[Working data — start]
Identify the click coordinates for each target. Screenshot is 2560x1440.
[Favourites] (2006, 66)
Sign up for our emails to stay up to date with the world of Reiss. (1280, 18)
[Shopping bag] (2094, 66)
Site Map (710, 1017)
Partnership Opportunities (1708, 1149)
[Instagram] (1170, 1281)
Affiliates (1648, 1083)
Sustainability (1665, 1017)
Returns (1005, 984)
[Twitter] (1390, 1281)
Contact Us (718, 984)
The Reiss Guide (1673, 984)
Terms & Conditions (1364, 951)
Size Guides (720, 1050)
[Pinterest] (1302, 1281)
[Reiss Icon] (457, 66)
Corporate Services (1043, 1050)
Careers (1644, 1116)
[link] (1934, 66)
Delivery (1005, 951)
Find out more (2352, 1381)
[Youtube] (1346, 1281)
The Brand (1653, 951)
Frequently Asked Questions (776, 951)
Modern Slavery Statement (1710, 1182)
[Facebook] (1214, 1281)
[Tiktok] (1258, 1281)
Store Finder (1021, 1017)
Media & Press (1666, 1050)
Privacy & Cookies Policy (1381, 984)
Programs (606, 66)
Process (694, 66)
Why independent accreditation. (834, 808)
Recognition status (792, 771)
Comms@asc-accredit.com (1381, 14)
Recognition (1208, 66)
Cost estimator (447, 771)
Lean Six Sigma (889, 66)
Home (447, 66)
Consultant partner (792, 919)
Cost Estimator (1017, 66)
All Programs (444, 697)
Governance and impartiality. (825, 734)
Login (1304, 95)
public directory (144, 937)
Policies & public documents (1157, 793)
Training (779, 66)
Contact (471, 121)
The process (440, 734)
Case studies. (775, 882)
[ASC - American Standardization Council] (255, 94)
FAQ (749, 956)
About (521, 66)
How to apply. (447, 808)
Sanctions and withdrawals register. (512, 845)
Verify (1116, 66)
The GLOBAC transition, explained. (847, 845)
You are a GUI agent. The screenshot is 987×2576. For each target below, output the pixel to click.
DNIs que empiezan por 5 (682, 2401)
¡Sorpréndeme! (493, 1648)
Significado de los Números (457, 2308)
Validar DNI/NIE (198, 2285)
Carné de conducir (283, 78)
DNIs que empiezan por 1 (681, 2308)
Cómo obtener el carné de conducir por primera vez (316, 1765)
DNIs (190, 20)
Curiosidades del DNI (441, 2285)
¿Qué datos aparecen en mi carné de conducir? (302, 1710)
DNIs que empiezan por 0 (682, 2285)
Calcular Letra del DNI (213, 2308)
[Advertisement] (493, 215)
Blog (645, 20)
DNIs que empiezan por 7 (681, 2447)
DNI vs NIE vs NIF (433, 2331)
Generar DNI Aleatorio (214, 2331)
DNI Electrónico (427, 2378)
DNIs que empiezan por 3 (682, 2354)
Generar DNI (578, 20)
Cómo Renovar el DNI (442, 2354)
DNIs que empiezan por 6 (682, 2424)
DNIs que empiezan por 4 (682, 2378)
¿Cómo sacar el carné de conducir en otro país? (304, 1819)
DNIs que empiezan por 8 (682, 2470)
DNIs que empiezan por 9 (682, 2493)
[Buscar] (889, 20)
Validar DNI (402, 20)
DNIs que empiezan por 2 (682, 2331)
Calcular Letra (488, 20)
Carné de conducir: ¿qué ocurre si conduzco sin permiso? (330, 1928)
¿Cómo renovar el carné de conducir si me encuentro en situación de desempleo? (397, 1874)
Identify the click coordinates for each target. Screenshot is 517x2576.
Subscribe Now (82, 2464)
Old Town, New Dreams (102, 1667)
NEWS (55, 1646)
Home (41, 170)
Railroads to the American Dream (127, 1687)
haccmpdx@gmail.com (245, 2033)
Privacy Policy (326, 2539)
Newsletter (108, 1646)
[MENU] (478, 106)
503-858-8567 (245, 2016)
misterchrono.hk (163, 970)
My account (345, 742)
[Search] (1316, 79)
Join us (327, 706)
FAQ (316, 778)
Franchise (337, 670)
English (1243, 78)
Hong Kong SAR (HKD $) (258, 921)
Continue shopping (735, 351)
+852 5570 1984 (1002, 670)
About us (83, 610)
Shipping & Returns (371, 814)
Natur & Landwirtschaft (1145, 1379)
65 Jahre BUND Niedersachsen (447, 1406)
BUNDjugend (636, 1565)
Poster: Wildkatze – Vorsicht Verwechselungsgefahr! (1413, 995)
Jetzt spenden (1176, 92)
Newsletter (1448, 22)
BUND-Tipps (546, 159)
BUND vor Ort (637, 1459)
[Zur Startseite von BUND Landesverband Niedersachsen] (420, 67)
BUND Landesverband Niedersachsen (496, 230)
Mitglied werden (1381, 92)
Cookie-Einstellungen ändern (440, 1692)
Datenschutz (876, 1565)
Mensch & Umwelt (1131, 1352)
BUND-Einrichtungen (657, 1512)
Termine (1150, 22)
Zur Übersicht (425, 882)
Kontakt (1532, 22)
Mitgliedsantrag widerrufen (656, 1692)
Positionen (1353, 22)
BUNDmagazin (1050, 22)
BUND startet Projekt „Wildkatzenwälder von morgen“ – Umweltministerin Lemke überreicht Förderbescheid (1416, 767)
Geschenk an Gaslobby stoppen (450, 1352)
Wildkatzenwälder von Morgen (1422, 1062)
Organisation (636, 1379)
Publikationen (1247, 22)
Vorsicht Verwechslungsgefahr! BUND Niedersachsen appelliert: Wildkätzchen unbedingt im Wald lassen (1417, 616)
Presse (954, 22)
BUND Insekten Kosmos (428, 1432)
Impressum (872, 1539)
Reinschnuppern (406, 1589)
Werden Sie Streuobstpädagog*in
[Working data — finish]
Exercise directions: Leaving out all lines before the one containing "Mitgliedsantrag widerrufen (656, 1692)", copy that line and the rest through the end of the listing above exactly.

Response to the exercise:
Mitgliedsantrag widerrufen (656, 1692)
Positionen (1353, 22)
BUNDmagazin (1050, 22)
BUND startet Projekt „Wildkatzenwälder von morgen“ – Umweltministerin Lemke überreicht Förderbescheid (1416, 767)
Geschenk an Gaslobby stoppen (450, 1352)
Wildkatzenwälder von Morgen (1422, 1062)
Organisation (636, 1379)
Publikationen (1247, 22)
Vorsicht Verwechslungsgefahr! BUND Niedersachsen appelliert: Wildkätzchen unbedingt im Wald lassen (1417, 616)
Presse (954, 22)
BUND Insekten Kosmos (428, 1432)
Impressum (872, 1539)
Reinschnuppern (406, 1589)
Werden Sie Streuobstpädagog*in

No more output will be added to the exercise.